几波抽搐之后,啸风紧绷的身体松弛下来,他满身汗水地紧紧抱住我不肯动弹,只听他在耳边低低说道:“你是我的。”
我是他的,这就够了。我从不幼稚到要去控制一个男人的心神,和他身边的女人,像他这样的男人,不可能是我一个人的,但是我是他最初的情人,也是最后的情人。在一个男人从青涩到历经风月之后,发现他忘不掉的丢不开的还是最初的那个女人,未尝不是女人的骄傲。
谢宸从来没有高贵骄矜到不可以拿去与别的女人作比。
那天夜里,我留了下来。半夜里我莫名咳得厉害,迷迷糊糊感觉到他在我背上轻轻地拍着。一瞬间,睡梦中潸然泪下。这些年来,不管我做什么,他对我的好,已然成为本能的习惯,即使是在没有多少意识的睡梦中。
对于我搬入森林山凌宅,我mum自然不会说什么,更像是喜不自胜。倒是梅雅琴见了,高深莫测般说了句:“宸女,Adam也是有脾气的。”
莫名其妙一句话,我立在那里想了半晌也没有个所以然,索性不去想。何况难道我有退路?我mum本来一团高兴,突然听了梅雅琴这番话,脸上的笑顿时有些僵住,忙忙地跟着我出来把我拉到一边道:“宸女,你出身可不比那些千金大小姐,在凌家可要把脾气收一收,那凌少既然是有脾气的,你就更要柔顺。你须知你的好处就是比那些个出身高贵的小姐乖巧柔顺,逆来顺受万万要记住,打不还手骂不还口,豪门可不是那么好进的。”我哭笑不得地淡漠听着,我的母亲,从来就没有了解过我。

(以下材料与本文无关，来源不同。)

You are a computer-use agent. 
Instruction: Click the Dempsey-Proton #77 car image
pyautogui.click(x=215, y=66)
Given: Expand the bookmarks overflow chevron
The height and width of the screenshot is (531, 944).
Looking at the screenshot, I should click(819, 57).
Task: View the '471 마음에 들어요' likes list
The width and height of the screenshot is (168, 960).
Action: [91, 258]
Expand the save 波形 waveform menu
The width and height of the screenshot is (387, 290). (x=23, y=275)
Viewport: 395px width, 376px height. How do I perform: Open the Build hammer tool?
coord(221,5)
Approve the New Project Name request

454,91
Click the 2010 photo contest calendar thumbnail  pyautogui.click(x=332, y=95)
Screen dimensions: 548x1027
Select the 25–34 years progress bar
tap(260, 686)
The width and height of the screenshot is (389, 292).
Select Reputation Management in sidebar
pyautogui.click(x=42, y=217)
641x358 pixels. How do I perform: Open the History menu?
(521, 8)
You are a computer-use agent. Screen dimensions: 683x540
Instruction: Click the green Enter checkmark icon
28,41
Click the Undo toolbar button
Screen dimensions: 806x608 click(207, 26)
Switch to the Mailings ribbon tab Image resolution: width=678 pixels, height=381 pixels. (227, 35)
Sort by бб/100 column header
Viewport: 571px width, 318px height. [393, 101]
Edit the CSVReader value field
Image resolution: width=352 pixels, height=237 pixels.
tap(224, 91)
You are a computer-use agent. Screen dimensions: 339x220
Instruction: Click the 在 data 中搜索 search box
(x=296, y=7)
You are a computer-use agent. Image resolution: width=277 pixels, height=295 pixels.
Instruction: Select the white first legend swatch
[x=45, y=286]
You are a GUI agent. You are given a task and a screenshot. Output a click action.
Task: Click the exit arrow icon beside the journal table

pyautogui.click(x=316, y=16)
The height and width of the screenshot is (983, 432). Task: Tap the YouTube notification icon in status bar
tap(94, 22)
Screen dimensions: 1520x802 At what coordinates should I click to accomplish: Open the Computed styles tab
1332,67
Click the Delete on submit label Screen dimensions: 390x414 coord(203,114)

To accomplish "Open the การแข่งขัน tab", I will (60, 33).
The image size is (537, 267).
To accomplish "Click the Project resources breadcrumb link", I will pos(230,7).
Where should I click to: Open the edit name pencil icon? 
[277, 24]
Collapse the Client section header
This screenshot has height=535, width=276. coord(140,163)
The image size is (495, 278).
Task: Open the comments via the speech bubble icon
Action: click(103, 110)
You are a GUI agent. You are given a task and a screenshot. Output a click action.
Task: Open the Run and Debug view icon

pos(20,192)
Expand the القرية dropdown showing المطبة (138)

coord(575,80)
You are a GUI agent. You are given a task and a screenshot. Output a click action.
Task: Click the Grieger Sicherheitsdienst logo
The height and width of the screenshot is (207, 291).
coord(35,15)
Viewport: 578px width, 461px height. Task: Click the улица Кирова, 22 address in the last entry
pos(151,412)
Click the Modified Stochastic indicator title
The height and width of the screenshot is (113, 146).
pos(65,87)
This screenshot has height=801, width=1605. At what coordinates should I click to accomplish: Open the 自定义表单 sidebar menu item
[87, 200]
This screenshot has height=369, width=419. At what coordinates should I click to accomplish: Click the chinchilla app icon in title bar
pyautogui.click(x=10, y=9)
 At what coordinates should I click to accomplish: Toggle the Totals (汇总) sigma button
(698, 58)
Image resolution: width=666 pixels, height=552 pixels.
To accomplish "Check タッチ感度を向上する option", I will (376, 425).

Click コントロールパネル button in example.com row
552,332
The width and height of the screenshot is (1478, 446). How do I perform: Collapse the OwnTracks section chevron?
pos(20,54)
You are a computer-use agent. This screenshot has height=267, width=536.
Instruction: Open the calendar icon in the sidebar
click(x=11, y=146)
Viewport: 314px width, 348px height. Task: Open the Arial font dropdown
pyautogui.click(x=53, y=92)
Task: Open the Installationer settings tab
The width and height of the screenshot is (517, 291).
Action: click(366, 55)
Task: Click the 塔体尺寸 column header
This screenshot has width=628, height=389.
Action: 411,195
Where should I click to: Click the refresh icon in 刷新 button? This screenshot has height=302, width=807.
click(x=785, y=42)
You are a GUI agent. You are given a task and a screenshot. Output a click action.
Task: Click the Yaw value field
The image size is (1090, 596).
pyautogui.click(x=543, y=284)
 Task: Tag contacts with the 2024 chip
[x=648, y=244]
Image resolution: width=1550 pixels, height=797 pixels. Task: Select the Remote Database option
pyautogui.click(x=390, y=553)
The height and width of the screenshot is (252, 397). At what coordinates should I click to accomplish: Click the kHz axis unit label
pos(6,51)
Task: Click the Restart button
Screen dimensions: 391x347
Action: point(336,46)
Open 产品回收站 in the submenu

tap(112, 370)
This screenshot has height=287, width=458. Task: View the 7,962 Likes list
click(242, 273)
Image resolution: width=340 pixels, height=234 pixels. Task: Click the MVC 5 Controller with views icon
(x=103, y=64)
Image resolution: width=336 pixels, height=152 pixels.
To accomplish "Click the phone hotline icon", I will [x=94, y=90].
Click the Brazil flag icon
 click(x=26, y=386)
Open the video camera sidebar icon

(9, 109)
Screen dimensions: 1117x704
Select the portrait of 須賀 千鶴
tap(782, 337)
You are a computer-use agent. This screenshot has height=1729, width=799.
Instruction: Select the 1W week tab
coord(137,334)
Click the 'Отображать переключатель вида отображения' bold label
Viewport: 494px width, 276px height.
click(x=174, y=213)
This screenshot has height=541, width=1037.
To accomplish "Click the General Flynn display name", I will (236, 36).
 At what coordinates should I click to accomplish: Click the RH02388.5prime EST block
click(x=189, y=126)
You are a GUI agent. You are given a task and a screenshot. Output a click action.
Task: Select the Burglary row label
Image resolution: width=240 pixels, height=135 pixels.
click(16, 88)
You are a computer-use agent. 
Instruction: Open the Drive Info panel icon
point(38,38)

可是,她还是这个世界上最担心我被从豪门中踢出来的人。
这世上的悲哀,还有什么比得上最关心你的人却是毫不了解你,你丝毫不想亲近的人,叫你嫌弃都不能够。
好似学校里一个心高气傲却没有人爱的女孩,唯一向她表白的却是一个恶名昭著最不堪的男生。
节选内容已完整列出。